- Occupation: Chief executive officer of Common Sense Networks

= Eric Berger (media executive) =

American media executive

Eric Berger is an American media executive. He co-founded and is the CEO of Common Sense Networks, the for-profit arm of Common Sense Media.

== Career ==
Berger joined Time Warner as a corporate vice president of strategic planning where he was responsible for wireless initiatives and the creation of business growth. In 2006, Berger joined Sony Pictures as a vice president of mobile entertainment and digital networks, running the mobile publishing and distribution business. In May 2008, he became the general manager of Crackle (formerly known as Grouper), Sony's ad-supported video streaming service.

In 2017, Berger was named Chief Digital Officer for Sony Pictures Television Networks, and in 2018, he became the head of Sony's Direct-To-Consumer Unit, which included oversight of Funimation, Crackle, Film1 OTT and Animax.

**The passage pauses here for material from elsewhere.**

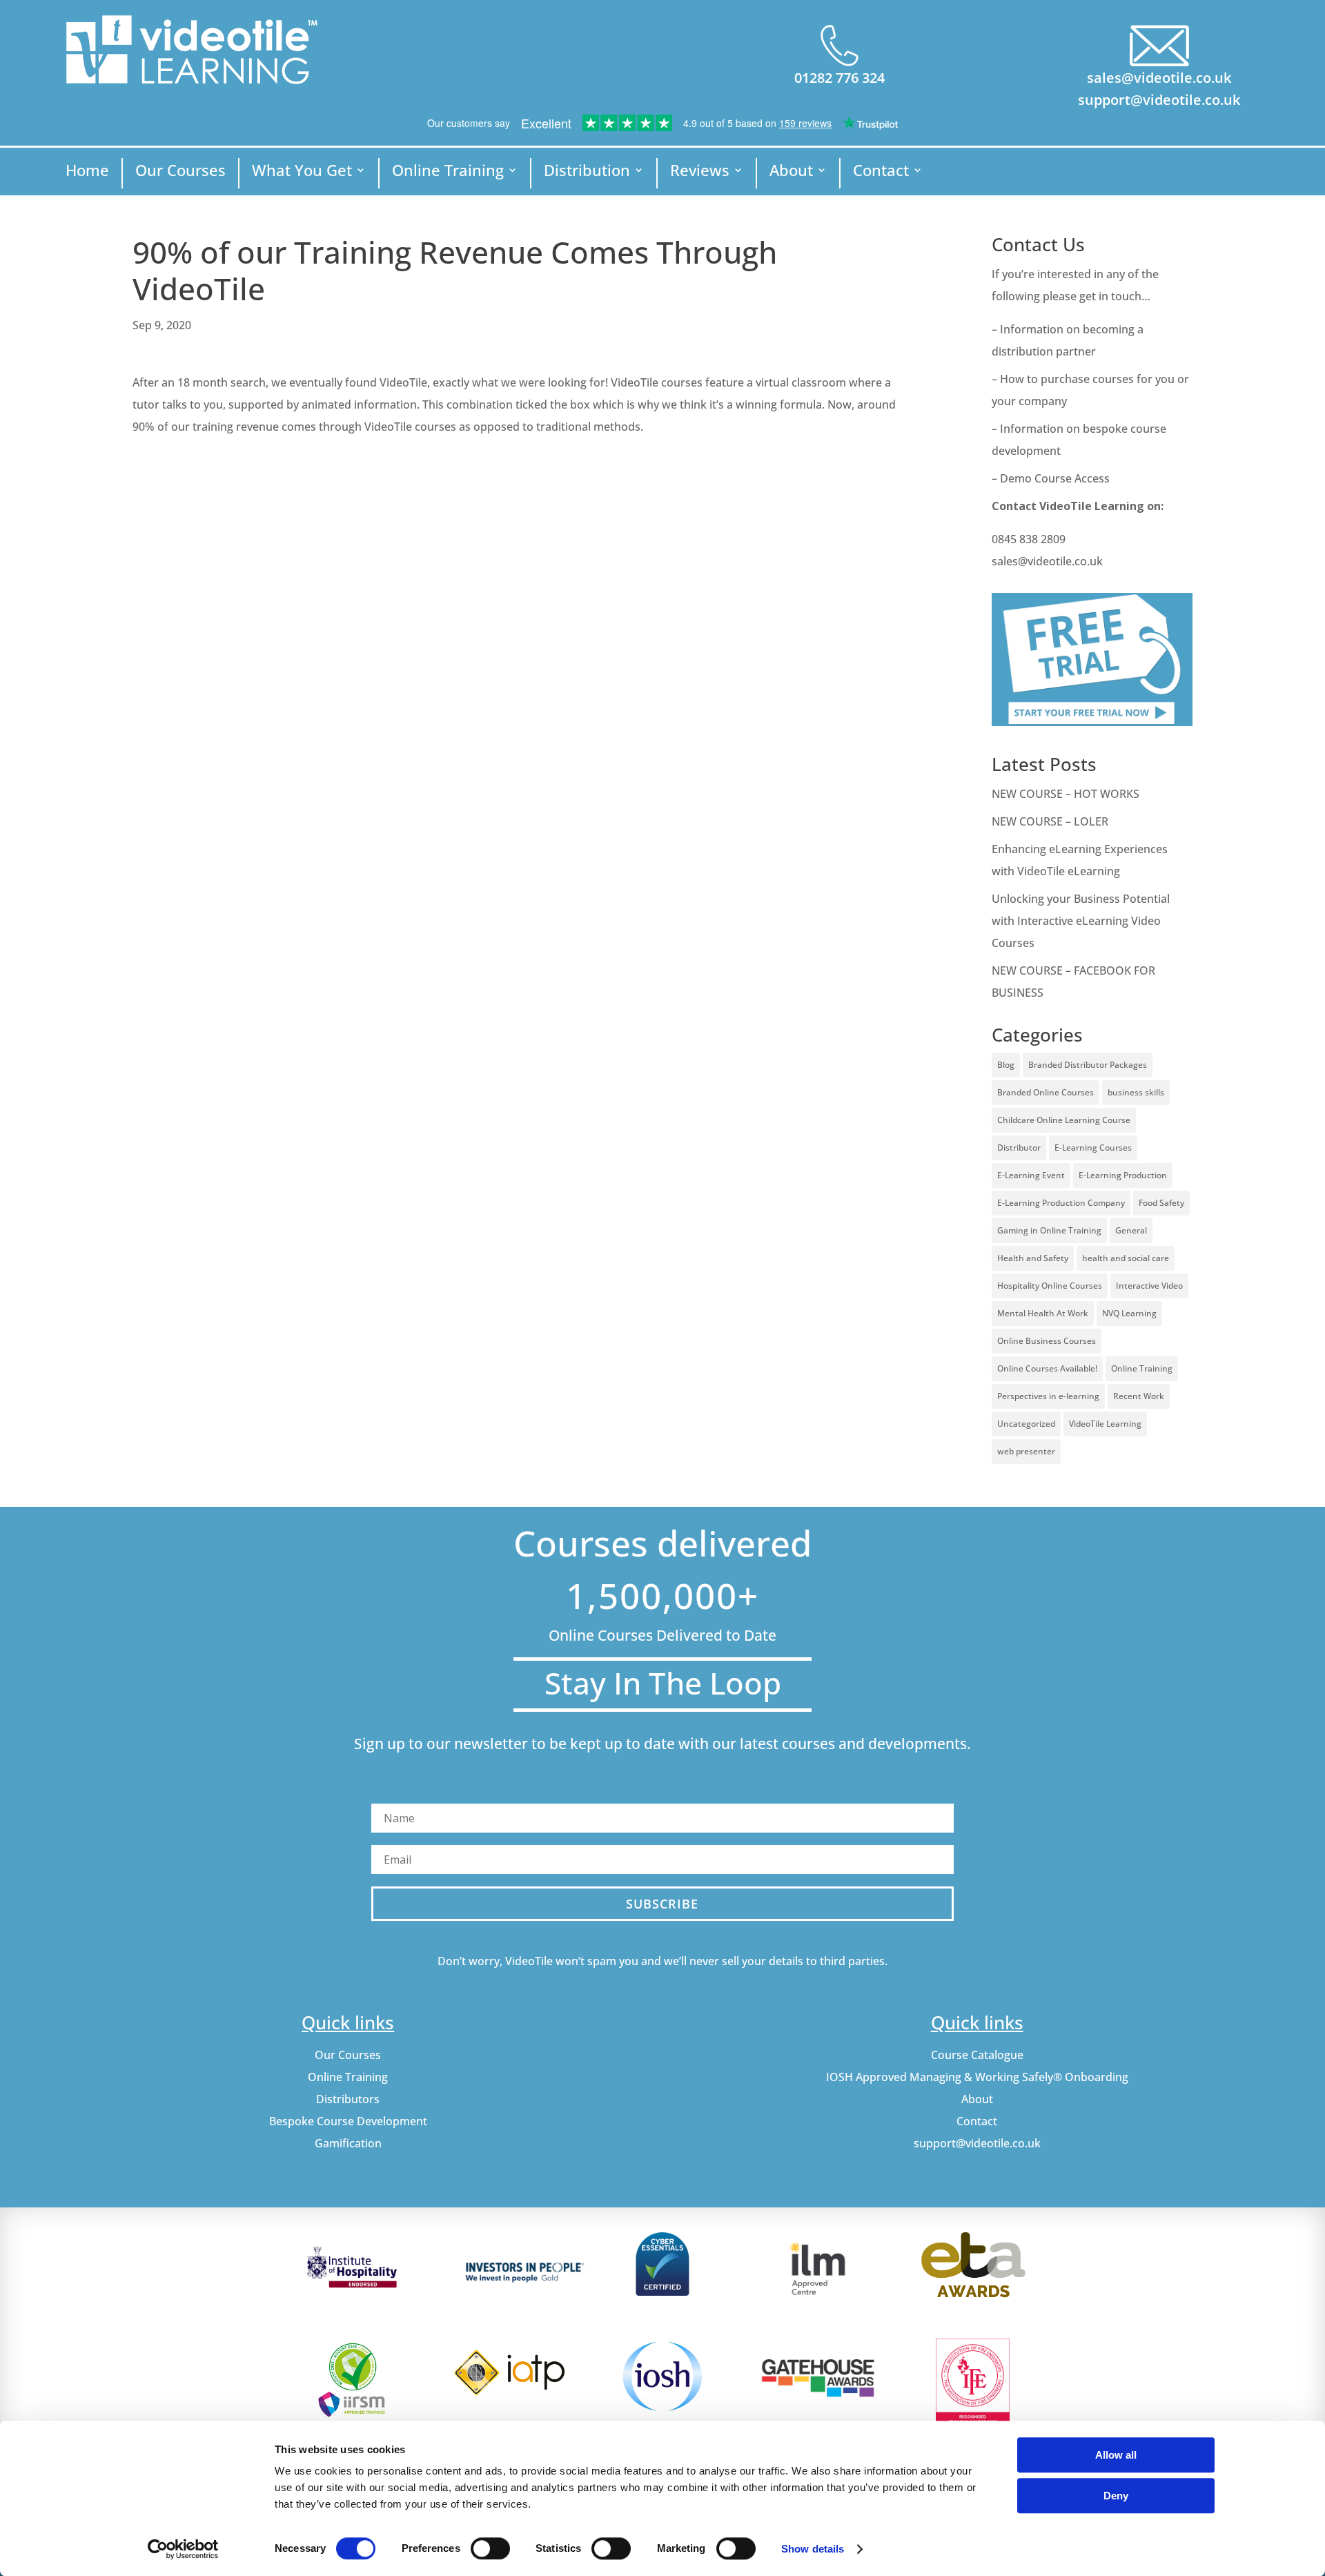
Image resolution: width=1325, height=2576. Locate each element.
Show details (812, 2549)
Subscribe (662, 1903)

In 2020, Berger left Sony for Common Sense Media, where he co-founded Common Sense Networks and became its CEO. In December 2020, he launched Sensical TV, a free streaming service for children aged 2 to 10.

== Recognition ==
In 2015, Berger was named one of Varietys 30 Digital Entertainment Execs to Watch. In 2016, he was included in The Hollywood Reporters Silicon Beach 25 list of Los Angeles digital players.